Ms Yoshida’s repertoire and musical activity are as extensive as her commitment to music: she gives solo recitals, makes orchestral appearances and plays with chamber ensembles. Her recital work has taken her throughout the United States and to England, Italy, Spain, France, Japan and Panama, and she has participated in the music festivals of Salzburg, Assisi, Vancouver and the Vermont Mozart event. She has also performed with the Los Angeles Philharmonic, with Yo-Yo Ma in Mozart’s Sinfonia Concertante, with the Little Orchestra Society at Lincoln Center, and with the Orchestra of St Luke’s at Caramoor; in 1998 Danbury audiences heard her in performance with the Los Angeles Piano Quartet. As a frequent guest artist with the Chamber Music Society of Lincoln Center, Ayako has collaborated with such leading musicians as Andre Previn, Paul Neubauer, and Ani Kavafian. Today we’re pleased to welcome her back to our stage with pianist Andrew Armstrong.
Ayako Yoshida has been heard regularly on WQXR Radio’s “On Air” program, and on NPR’s “Performance Today.” She studied at the Curtis Institute of Music and plays a 1669 Jacob Stainer violin, on loan from Suntory Limited of Japan.

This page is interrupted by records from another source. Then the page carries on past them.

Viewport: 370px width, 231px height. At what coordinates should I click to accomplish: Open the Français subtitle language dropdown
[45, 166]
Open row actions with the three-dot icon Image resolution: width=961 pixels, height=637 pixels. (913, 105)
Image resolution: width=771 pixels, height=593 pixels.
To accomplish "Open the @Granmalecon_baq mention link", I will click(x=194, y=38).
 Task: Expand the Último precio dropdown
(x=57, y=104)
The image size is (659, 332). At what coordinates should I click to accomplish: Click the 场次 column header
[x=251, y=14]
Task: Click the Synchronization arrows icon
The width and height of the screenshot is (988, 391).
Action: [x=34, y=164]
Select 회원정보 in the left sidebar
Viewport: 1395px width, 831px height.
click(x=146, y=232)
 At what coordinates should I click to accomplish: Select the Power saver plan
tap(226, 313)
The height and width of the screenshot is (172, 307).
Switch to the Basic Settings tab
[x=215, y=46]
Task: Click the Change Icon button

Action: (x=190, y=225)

|Andrew Armstrong’s piano performances have delighted audiences around the world and won critical acclaim for his passionate expression and dazzling technique.
Armstrong “masters the details,” wrote Studio Magazine, “and explores them with passion.” He was praised for his “stirring and exciting performance” of the Grieg Piano Concerto in A minor and for the “extraordinary grasp of style and sterling musicianship” he demonstrated in playing the Martinu Double Concerto at Caramoor in 2000. And after his performance of Chopin’s Scherzo No. 1, Chopin Magazine of Japan wrote that “His playing is filled with a bounty of colors...reminiscent of Vladimir Horowitz.”
With a repertoire that ranges from Bach to William Bolcom, Armstrong has given solo recitals and played with orchestras in Asia, Europe, Latin America and the United States. As a chamber musician he has performed with the Alexander, American and Manhattan Quartets, as well as with Itzhak Perlman. He has also been heard regularly on NPR and WQXR Radio.
Earlier in his career, Andrew Armstrong received over 25 national and international first prizes. At the 1993 Van Cliburn Competition, where he was the youngest pianist entered, he received the Jury Discretionary Award. The New York Times in covering the event wrote that “Armstrong may have been the most talented player in the competition... He’s a real musician. We’ll hear more from him.”
Andrew Armstrong’s interests range beyond performance; he is devoted to outreach programs and donates part of his busy schedule to playing for children, hoping to help develop their interest in classical music.
Today’s appearance, joined by Ayako Yoshida, marks his second appearance for the Danbury Concert Association.